Due to some error in knime workload, my EC2 instance stops responding where knime server is installed. every morning at a specific time.
I am using knime server small on AWS EC2 8 cores 32gb memory ( 26gb assigned in ini.config)
I am attaching a log for the last two days.
Please look into this and help us understand the issue.
please let me know if anything requires for analysis.
11 June 8 Am to 10 Am server was down.
10 June 9 am to 11 Am server was down.
Thanks for submitting your question and attaching the logs as well.
Can you please help us clarify a few more things.
When you say that you EC2 instance is not responding, what does that mean? Are workflows not running, and giving an error? Are you not able to get to the web portal to even see the jobs that are running or scheduled? What errors are you seeing in the workload, and can you send a screen shot of it?
What we saw in the logs was that there may have been a timeout for the web portal and Knime was attempting to run/execute/discard some jobs using a token that had expired. We may be able to adjust the timeout so that this doesn’t happen as frequently or we can test to see if that is the issue as well, once we get a bit more information on the issue.
as no error appear cant understand the cause. no screenshot available but.
after affect -
we cant reach to web portal.
during that time no scheduled workflow runs.
cant even login to AWS EC2 instance.( nothing is reachable ).
everything stuck / hang on screen.
Last option I left with Reboot the AWS EC2 instance.

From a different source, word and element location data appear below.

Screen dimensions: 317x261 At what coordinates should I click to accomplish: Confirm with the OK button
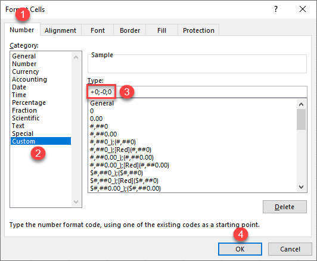(x=240, y=249)
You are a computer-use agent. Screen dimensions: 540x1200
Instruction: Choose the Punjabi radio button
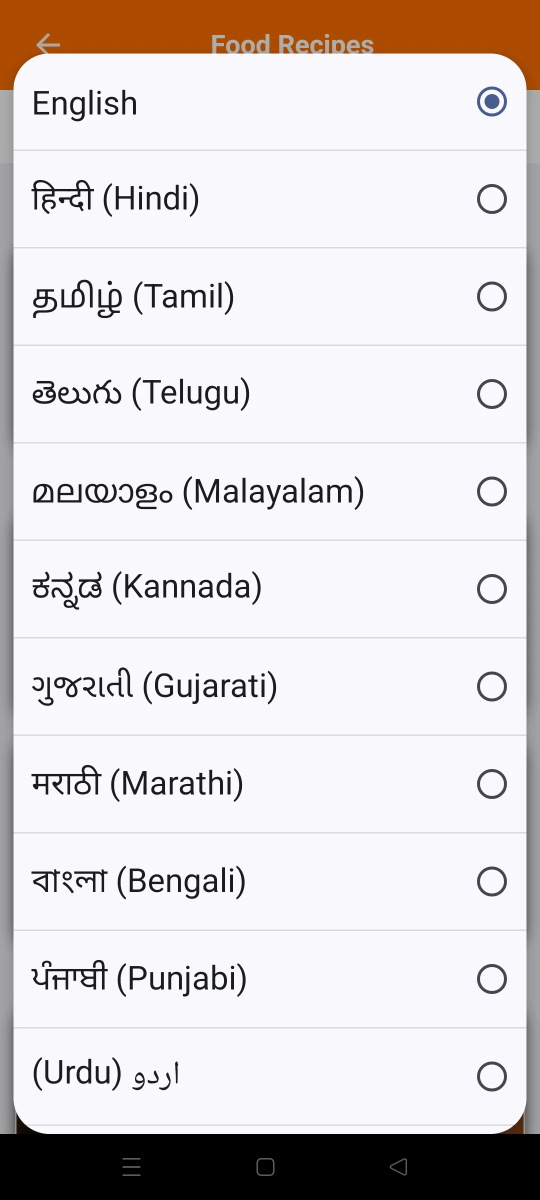point(492,979)
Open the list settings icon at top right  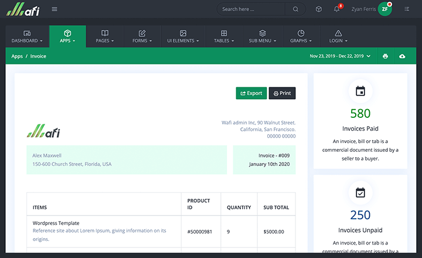(x=407, y=9)
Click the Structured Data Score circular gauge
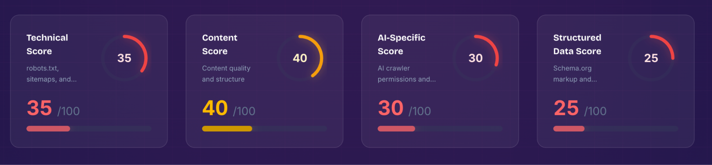 pyautogui.click(x=651, y=58)
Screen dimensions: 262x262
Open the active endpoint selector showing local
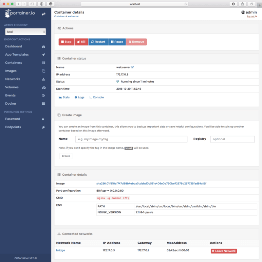tap(25, 32)
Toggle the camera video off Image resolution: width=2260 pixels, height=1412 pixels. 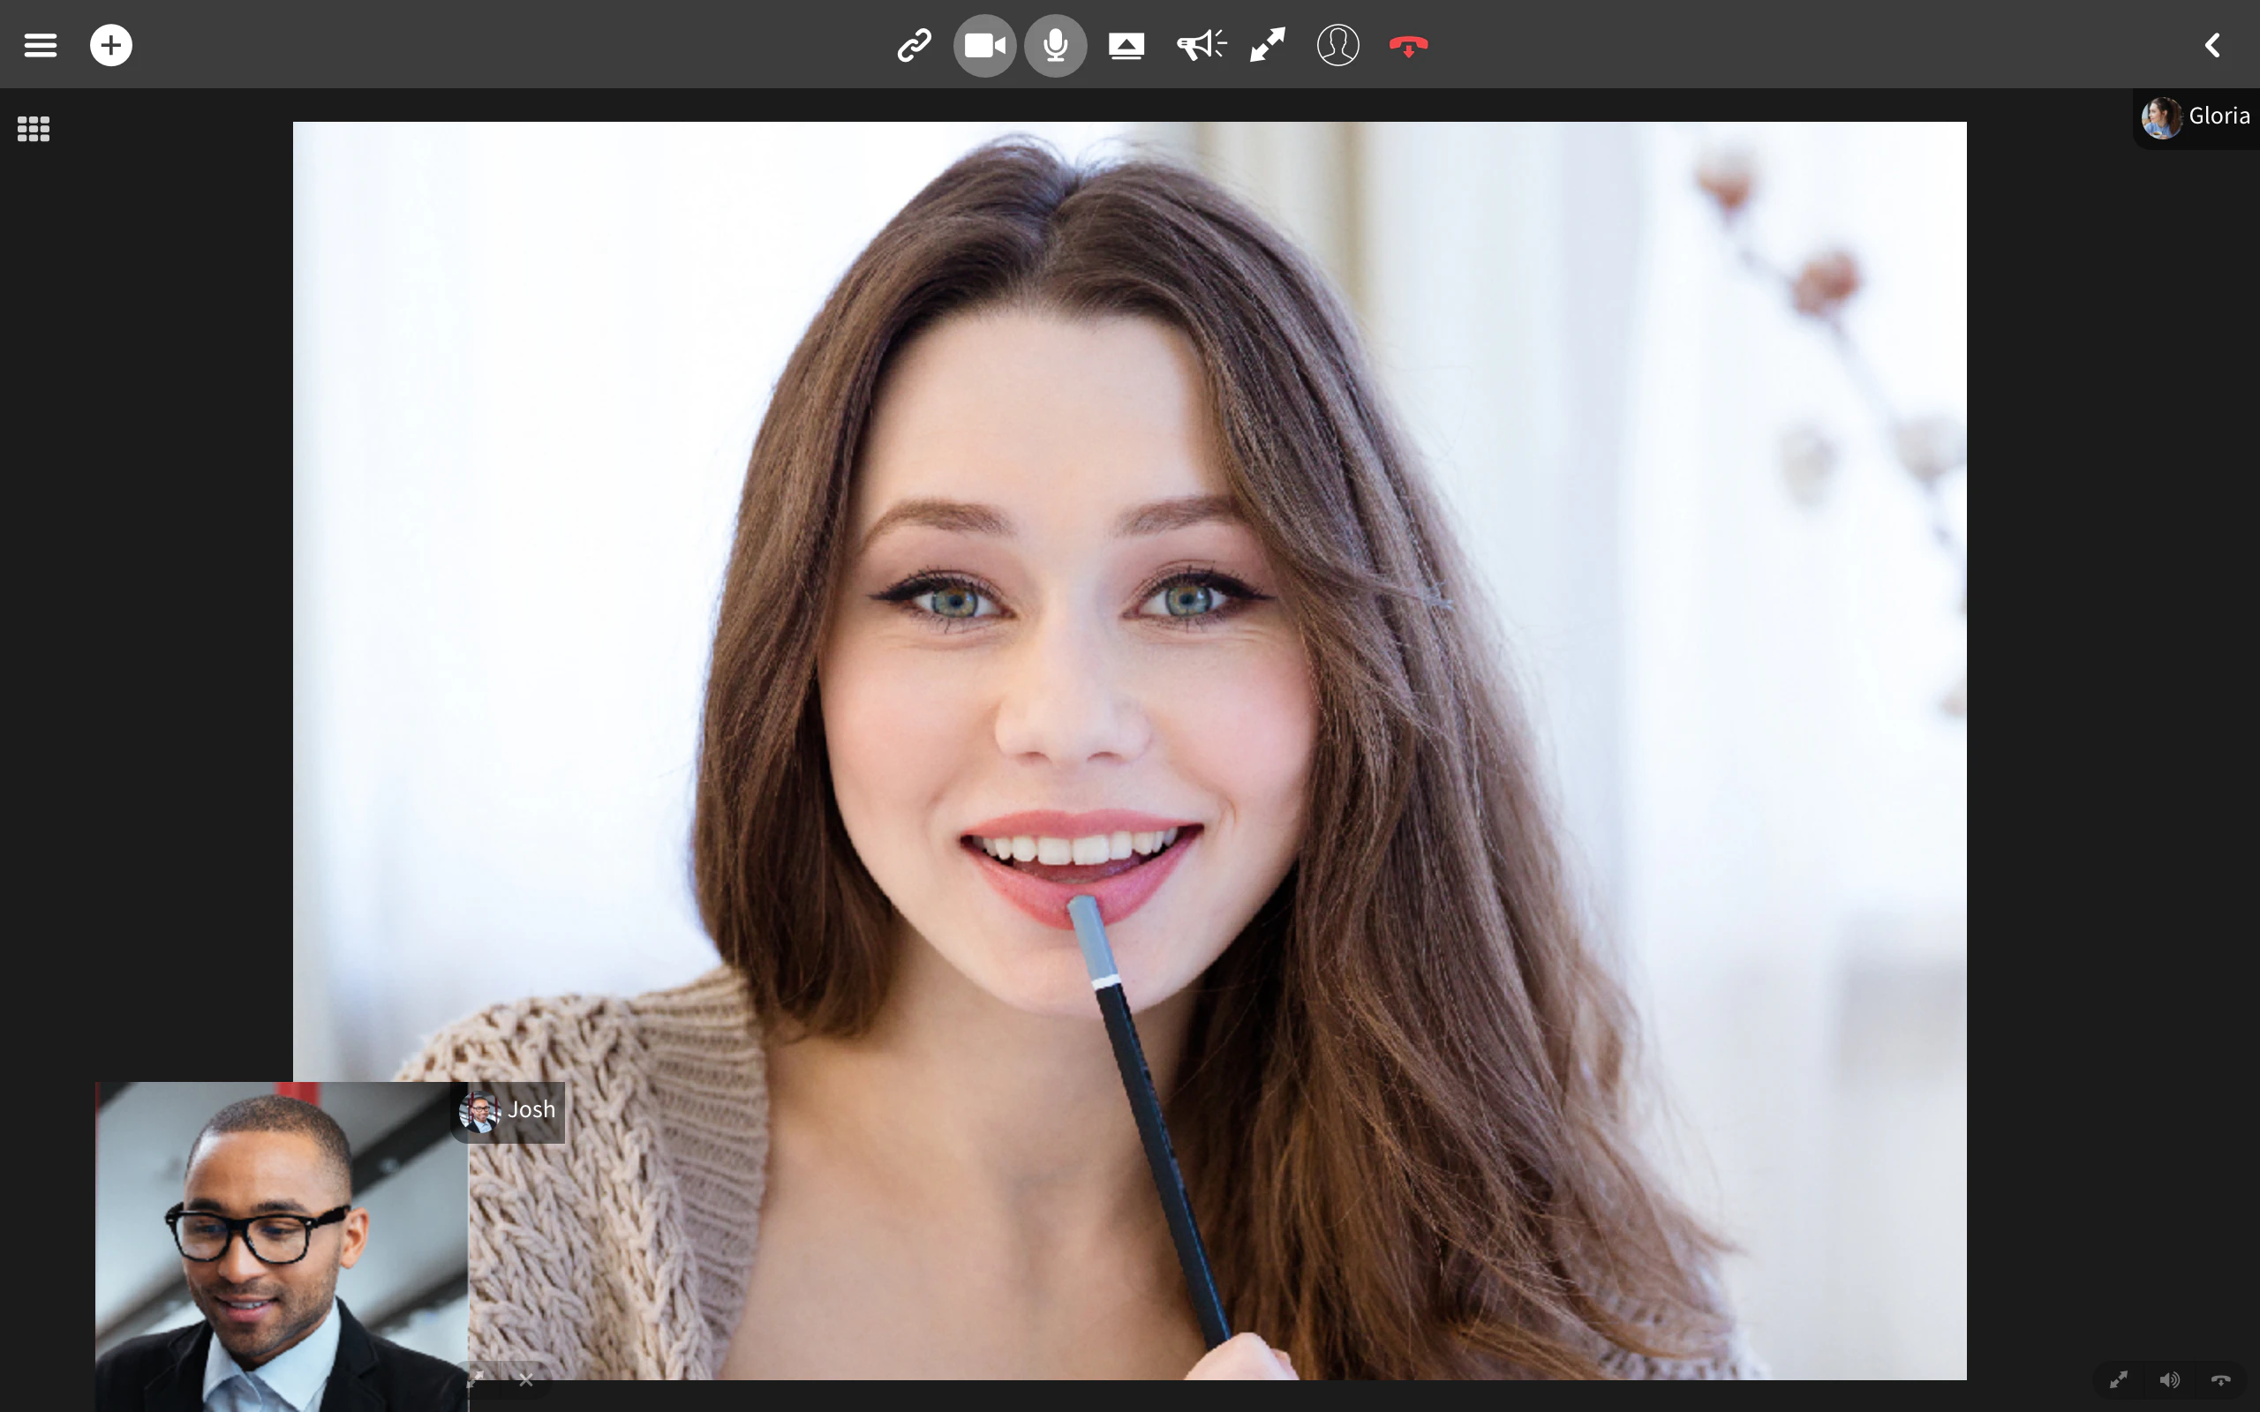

I have sent alert on AWS cloud watch if such thing happens reboot it…
I have screen shot for AWS cloud watch…
I think when memory utilization high then it happens.
But i have given 26gb out of 32gb.
May be executor not releasing memory for next running workflow.
A few more questions to help us narrow down the issue:
Is it possible to give the machine more than 32G, say 64 and try increasing memory usage for Knime to 60 GB?
Do you know when the last scheduled job runs, or manually run job runs before the issue occurs is? And what workflow is specifically run at that time? I am curious if it is a specific job that is taking up a large amount of resources? If you can attach that workflow as well that may help us see if if this worfklow is very resource intensive.
Are any other applications running on the Knime server? Any DB’s, AV software, etc…?
If the entire server is locking up and the issue is not just not being able to reach the Web GUI, then it appears to be an issue with memory usage.
I would like to first narrow it down to whether or not it is memory usage, and then if we determine that memory usage is the issue, then we can figure out what is causing the high memory spike. Please let me know if you are able to increase the memory usage and we can go from there.
Can you please also attach your configuration file, which can be found on the Knime server web interface or <server-repository>/config/knime-server.config. We want to take a look at what you currently have set so that we can see if there’s anything that might be affecting your environment.
Please set the com.knime.server.executor.max_lifetime= from 20 to -1
and then let’s also give the executor only 20 Gb to run, so that Tomcat and the OS have enough resources to run smoothly.
Let’s try these settings and go from there. If you still have issues with memory after changing these, we can adjust the executor settings to be a little less memory intensive.
Yes , I guess this was the solution,
but simultaneously I moved heavy workflow to separate time. and
com.knime.server.executor.max_lifetime= 10m
refused xms =24g/32g